Work task
When a line of the records contains "agent", copy it.
---------- Extracted material
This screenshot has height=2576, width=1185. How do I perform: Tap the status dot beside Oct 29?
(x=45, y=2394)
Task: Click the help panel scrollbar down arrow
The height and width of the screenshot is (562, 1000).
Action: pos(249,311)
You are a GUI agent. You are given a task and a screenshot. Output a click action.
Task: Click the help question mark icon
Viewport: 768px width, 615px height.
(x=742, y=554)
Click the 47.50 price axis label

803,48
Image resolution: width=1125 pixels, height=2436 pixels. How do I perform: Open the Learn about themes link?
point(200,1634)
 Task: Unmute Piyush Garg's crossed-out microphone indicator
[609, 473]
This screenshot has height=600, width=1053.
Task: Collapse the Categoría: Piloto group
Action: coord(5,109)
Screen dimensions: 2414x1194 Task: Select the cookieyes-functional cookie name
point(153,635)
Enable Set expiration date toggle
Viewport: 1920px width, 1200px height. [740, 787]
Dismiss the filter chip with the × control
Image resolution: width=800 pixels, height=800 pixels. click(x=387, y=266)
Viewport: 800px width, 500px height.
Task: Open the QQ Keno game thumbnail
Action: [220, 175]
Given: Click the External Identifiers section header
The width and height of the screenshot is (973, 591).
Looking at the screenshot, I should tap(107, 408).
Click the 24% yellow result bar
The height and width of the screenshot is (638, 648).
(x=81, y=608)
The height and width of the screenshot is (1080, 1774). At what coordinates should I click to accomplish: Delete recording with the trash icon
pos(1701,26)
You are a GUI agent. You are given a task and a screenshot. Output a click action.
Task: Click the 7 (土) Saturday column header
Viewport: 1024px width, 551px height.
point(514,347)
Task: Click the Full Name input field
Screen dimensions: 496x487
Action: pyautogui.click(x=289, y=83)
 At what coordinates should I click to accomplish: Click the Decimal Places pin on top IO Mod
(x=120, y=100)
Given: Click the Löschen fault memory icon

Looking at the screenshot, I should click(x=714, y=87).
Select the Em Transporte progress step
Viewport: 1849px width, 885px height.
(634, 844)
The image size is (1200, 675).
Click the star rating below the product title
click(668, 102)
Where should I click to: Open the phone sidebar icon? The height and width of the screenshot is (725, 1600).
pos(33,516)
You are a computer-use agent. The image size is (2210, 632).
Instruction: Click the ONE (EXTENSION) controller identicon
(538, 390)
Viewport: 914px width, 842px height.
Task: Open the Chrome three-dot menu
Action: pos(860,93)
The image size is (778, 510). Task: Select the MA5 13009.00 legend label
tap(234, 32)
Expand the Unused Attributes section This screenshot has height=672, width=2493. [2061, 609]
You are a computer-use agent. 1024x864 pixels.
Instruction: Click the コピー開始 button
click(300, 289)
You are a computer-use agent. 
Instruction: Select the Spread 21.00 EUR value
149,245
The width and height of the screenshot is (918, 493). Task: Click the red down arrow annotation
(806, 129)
--------------------
Written solution
You are a GUI agent. You are given a task and a screenshot. Output a click action.
You are a GUI agent. You are given a task and a screenshot. Output a click action.
You are a computer-use agent. The image size is (2210, 632).
You are a computer-use agent. 1024x864 pixels.
You are a computer-use agent. 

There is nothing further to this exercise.